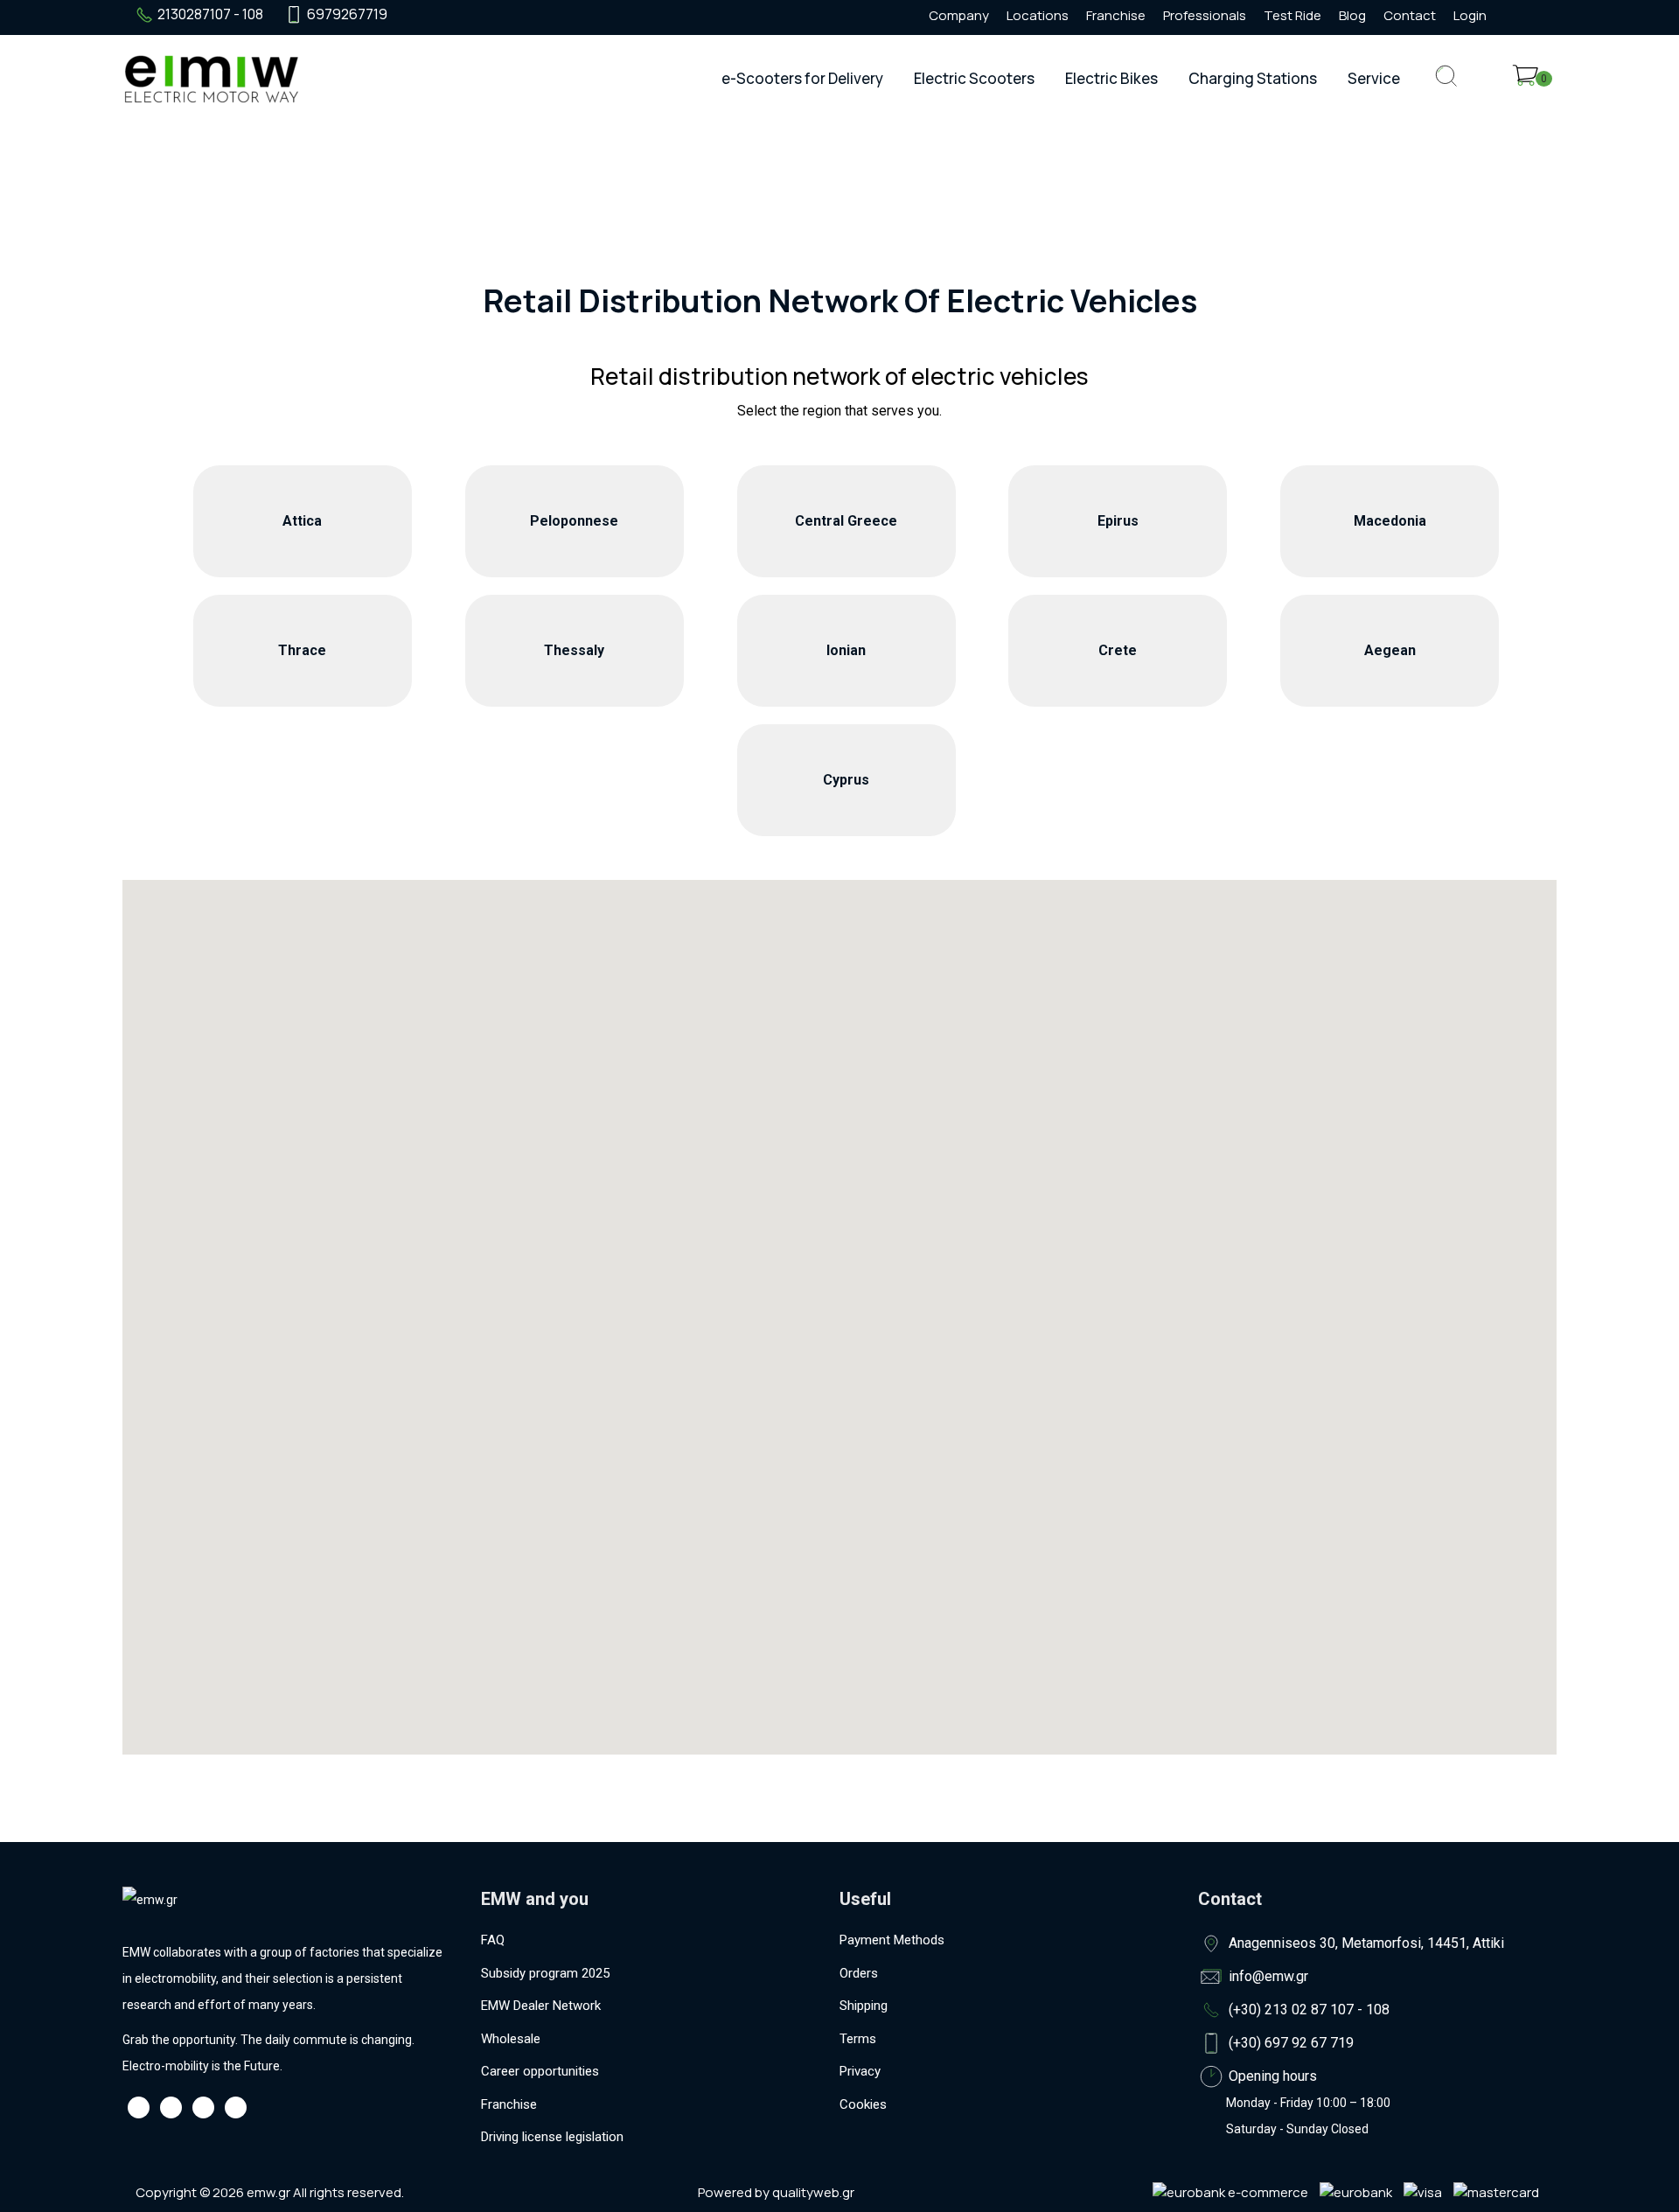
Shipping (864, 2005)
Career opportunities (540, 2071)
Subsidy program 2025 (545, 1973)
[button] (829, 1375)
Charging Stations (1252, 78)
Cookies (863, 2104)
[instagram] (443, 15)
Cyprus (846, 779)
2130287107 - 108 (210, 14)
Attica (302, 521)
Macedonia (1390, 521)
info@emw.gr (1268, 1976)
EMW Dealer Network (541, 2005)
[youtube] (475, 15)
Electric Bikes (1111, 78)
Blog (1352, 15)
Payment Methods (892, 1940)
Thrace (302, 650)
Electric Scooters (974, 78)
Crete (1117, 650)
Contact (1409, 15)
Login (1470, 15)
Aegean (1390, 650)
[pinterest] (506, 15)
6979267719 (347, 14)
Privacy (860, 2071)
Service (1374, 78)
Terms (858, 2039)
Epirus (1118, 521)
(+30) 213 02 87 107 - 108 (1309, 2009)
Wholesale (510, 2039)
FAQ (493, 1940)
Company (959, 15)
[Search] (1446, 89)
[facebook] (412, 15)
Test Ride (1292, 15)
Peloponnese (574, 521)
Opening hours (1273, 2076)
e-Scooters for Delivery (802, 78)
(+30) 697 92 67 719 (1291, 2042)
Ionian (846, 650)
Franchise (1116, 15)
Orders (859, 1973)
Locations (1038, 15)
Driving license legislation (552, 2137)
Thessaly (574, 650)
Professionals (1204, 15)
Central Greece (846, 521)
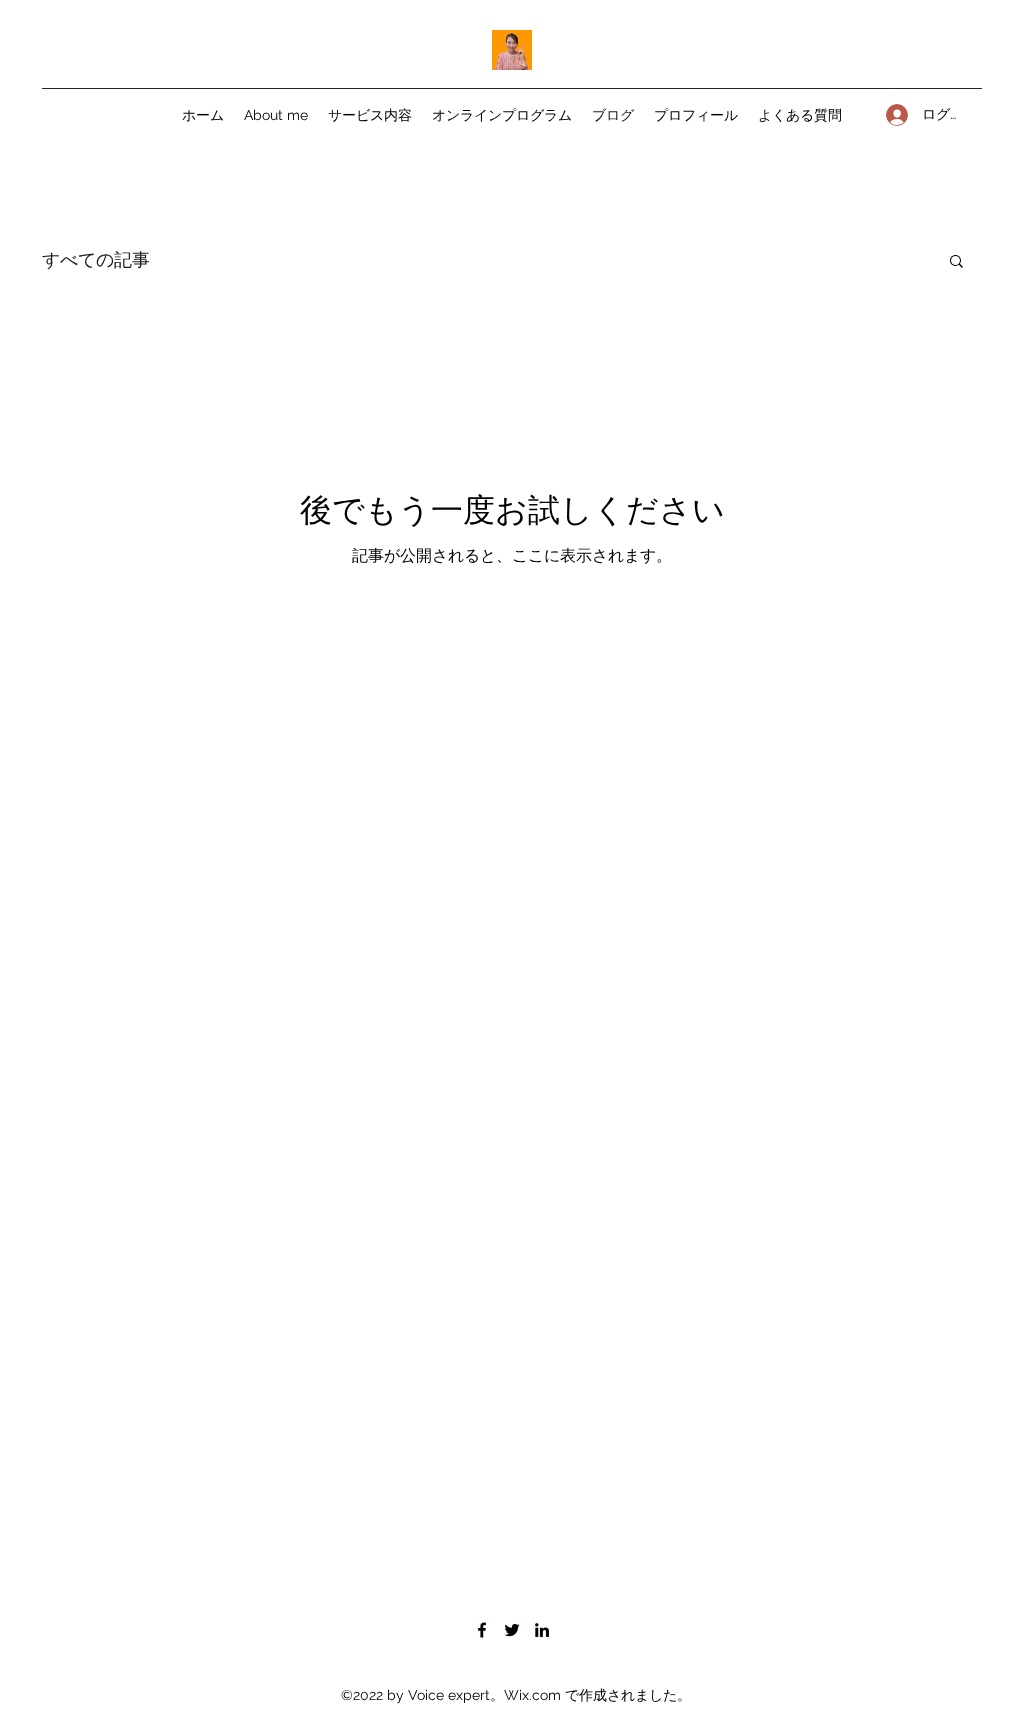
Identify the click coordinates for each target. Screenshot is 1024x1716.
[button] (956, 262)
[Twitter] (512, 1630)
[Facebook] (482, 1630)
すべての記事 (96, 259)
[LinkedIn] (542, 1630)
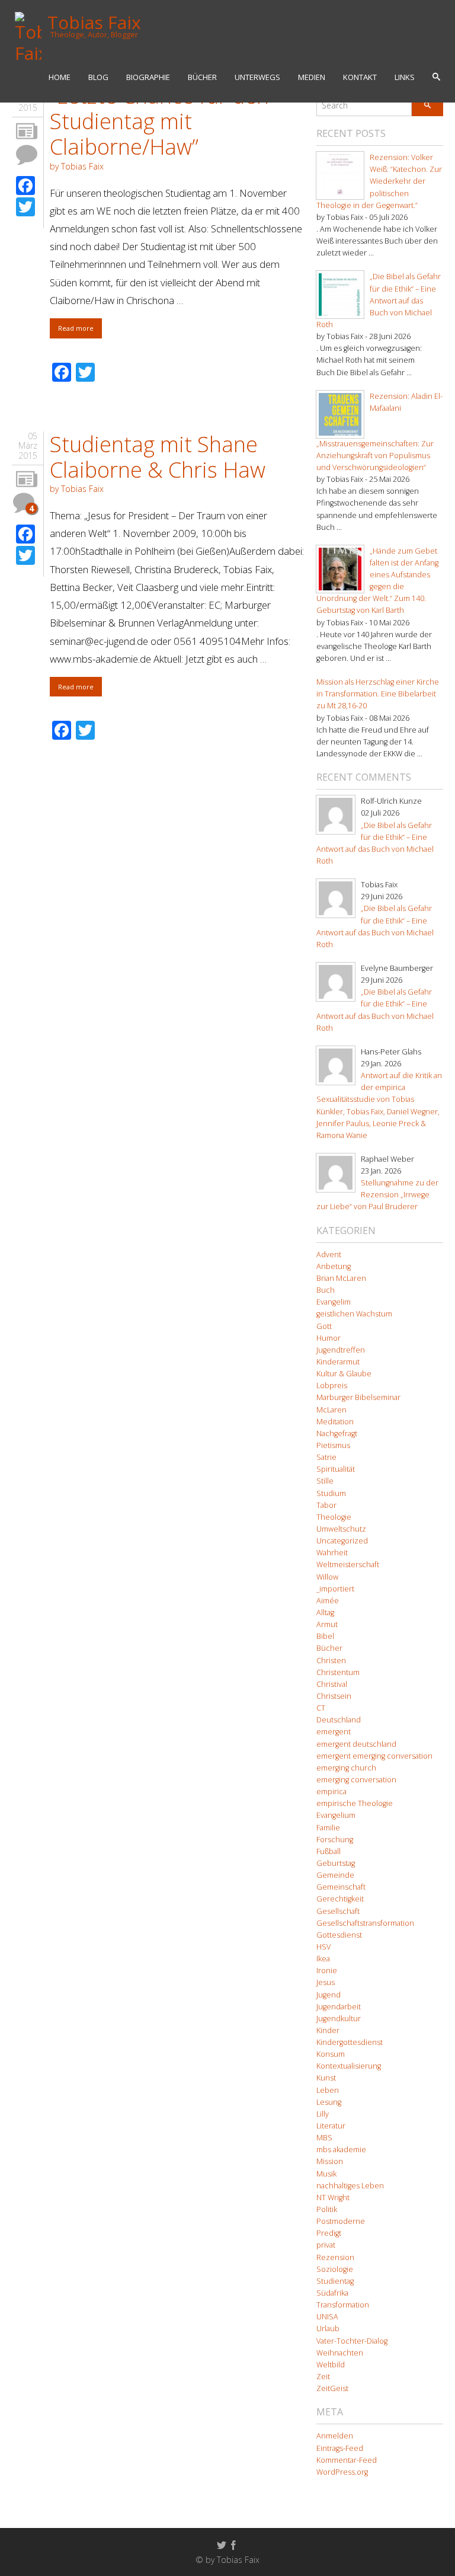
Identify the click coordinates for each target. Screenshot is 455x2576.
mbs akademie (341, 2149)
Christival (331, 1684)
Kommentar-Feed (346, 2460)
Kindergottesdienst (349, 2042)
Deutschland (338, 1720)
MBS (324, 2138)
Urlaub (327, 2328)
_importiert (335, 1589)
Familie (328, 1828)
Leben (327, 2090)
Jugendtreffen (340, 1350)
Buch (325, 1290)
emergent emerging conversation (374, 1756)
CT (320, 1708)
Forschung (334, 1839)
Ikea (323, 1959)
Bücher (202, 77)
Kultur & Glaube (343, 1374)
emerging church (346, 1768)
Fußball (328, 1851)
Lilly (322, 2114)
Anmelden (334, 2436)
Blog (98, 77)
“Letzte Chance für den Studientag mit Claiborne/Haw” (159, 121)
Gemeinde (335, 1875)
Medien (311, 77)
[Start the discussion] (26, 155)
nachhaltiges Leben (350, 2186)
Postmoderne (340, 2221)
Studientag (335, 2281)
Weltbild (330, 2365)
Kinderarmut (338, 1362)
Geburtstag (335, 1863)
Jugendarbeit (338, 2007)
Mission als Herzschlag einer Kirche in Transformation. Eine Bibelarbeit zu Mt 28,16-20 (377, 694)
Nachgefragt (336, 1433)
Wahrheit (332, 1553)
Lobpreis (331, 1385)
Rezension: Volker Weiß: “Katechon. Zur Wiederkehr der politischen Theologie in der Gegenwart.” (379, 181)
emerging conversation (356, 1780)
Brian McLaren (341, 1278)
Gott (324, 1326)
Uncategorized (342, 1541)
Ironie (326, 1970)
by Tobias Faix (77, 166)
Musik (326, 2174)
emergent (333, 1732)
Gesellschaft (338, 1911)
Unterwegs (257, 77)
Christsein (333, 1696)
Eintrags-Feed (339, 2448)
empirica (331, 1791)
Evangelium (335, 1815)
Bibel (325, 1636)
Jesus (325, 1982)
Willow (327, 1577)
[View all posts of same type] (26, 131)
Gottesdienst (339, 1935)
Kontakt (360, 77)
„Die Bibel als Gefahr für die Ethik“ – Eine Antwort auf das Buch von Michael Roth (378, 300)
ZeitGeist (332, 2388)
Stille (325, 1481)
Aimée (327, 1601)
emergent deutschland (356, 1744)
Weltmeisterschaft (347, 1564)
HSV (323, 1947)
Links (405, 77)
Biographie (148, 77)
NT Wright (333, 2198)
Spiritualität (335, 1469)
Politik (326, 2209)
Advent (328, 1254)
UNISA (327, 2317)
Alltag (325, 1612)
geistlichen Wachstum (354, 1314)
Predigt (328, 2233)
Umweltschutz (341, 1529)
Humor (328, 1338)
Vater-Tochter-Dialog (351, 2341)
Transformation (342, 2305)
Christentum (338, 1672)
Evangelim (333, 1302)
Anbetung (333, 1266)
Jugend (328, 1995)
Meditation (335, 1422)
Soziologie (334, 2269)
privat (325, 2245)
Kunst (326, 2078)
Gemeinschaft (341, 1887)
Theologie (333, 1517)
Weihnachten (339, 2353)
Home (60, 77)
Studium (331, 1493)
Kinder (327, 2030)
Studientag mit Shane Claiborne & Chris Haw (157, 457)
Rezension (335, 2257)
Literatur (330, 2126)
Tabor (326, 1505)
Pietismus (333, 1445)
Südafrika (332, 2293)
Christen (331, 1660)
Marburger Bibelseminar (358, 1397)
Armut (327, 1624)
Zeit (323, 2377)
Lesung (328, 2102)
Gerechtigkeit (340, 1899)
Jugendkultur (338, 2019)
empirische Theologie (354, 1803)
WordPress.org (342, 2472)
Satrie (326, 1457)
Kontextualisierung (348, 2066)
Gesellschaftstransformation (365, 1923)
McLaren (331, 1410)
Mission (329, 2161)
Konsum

+++++

● **PROBLEM TO SOLVE**
When you retype the listing above, keep each line exactly as written and drop the pictures.

● **YOUR RESPONSE**
Shipping (864, 2005)
Career opportunities (540, 2071)
Subsidy program 2025 (545, 1973)
[button] (829, 1375)
Charging Stations (1252, 78)
Cookies (863, 2104)
[instagram] (443, 15)
Cyprus (846, 779)
2130287107 - 108 (210, 14)
Attica (302, 521)
Macedonia (1390, 521)
info@emw.gr (1268, 1976)
EMW Dealer Network (541, 2005)
[youtube] (475, 15)
Electric Bikes (1111, 78)
Blog (1352, 15)
Payment Methods (892, 1940)
Thrace (302, 650)
Electric Scooters (974, 78)
Crete (1117, 650)
Contact (1409, 15)
Login (1470, 15)
Aegean (1390, 650)
[pinterest] (506, 15)
6979267719 (347, 14)
Privacy (860, 2071)
Service (1374, 78)
Terms (858, 2039)
Epirus (1118, 521)
(+30) 213 02 87 107 - 108 (1309, 2009)
Wholesale (510, 2039)
FAQ (493, 1940)
Company (959, 15)
[Search] (1446, 89)
[facebook] (412, 15)
Test Ride (1292, 15)
Peloponnese (574, 521)
Opening hours (1273, 2076)
e-Scooters for Delivery (802, 78)
(+30) 697 92 67 719 (1291, 2042)
Ionian (846, 650)
Franchise (1116, 15)
Orders (859, 1973)
Locations (1038, 15)
Driving license legislation (552, 2137)
Thessaly (574, 650)
Professionals (1204, 15)
Central Greece (846, 521)
Identify the click coordinates for each target. Screenshot is 1024x1716.
[button] (956, 262)
[Twitter] (512, 1630)
[Facebook] (482, 1630)
すべての記事 (96, 259)
[LinkedIn] (542, 1630)
Identify the click coordinates for each target. Screenshot is 455x2576.
mbs akademie (341, 2149)
Christival (331, 1684)
Kommentar-Feed (346, 2460)
Kindergottesdienst (349, 2042)
Deutschland (338, 1720)
MBS (324, 2138)
Urlaub (327, 2328)
_importiert (335, 1589)
Familie (328, 1828)
Leben (327, 2090)
Jugendtreffen (340, 1350)
Buch (325, 1290)
emergent emerging conversation (374, 1756)
CT (320, 1708)
Forschung (334, 1839)
Ikea (323, 1959)
Bücher (202, 77)
Kultur & Glaube (343, 1374)
emerging church (346, 1768)
Fußball (328, 1851)
Lilly (322, 2114)
Anmelden (334, 2436)
Blog (98, 77)
“Letzte Chance für den Studientag mit Claiborne/Haw” (159, 121)
Gemeinde (335, 1875)
Medien (311, 77)
[Start the discussion] (26, 155)
nachhaltiges Leben (350, 2186)
Postmoderne (340, 2221)
Studientag (335, 2281)
Weltbild (330, 2365)
Kinderarmut (338, 1362)
Geburtstag (335, 1863)
Jugendarbeit (338, 2007)
Mission als Herzschlag einer Kirche in Transformation. Eine Bibelarbeit zu Mt 28,16-20 (377, 694)
Nachgefragt (336, 1433)
Wahrheit (332, 1553)
Lobpreis (331, 1385)
Rezension: Volker Weiß: “Katechon. Zur Wiederkehr der politischen Theologie in der Gegenwart.” (379, 181)
emerging conversation (356, 1780)
Brian McLaren (341, 1278)
Gott (324, 1326)
Uncategorized (342, 1541)
Ironie (326, 1970)
by Tobias Faix (77, 166)
Musik (326, 2174)
emergent (333, 1732)
Gesellschaft (338, 1911)
Unterwegs (257, 77)
Christsein (333, 1696)
Eintrags-Feed (339, 2448)
empirica (331, 1791)
Evangelium (335, 1815)
Bibel (325, 1636)
Jesus (325, 1982)
Willow (327, 1577)
[View all posts of same type] (26, 131)
Gottesdienst (339, 1935)
Kontakt (360, 77)
„Die Bibel als Gefahr für die Ethik“ – Eine Antwort auf das Buch von Michael Roth (378, 300)
ZeitGeist (332, 2388)
Stille (325, 1481)
Aimée (327, 1601)
emergent deutschland (356, 1744)
Weltmeisterschaft (347, 1564)
HSV (323, 1947)
Links (405, 77)
Biographie (148, 77)
NT Wright (333, 2198)
Spiritualität (335, 1469)
Politik (326, 2209)
Advent (328, 1254)
UNISA (327, 2317)
Alltag (325, 1612)
geistlichen Wachstum (354, 1314)
Predigt (328, 2233)
Umweltschutz (341, 1529)
Humor (328, 1338)
Vater-Tochter-Dialog (351, 2341)
Transformation (342, 2305)
Christentum (338, 1672)
Evangelim (333, 1302)
Anbetung (333, 1266)
Jugend (328, 1995)
Meditation (335, 1422)
Soziologie (334, 2269)
privat (325, 2245)
Kunst (326, 2078)
Gemeinschaft (341, 1887)
Theologie (333, 1517)
Weihnachten (339, 2353)
Home (60, 77)
Studium (331, 1493)
Kinder (327, 2030)
Studientag mit Shane Claiborne & Chris Haw (157, 457)
Rezension (335, 2257)
Literatur (330, 2126)
Tabor (326, 1505)
Pietismus (333, 1445)
Südafrika (332, 2293)
Christen (331, 1660)
Marburger Bibelseminar (358, 1397)
Armut (327, 1624)
Zeit (323, 2377)
Lesung (328, 2102)
Gerechtigkeit (340, 1899)
Jugendkultur (338, 2019)
empirische Theologie (354, 1803)
WordPress.org (342, 2472)
Satrie (326, 1457)
Kontextualisierung (348, 2066)
Gesellschaftstransformation (365, 1923)
McLaren (331, 1410)
Mission (329, 2161)
Konsum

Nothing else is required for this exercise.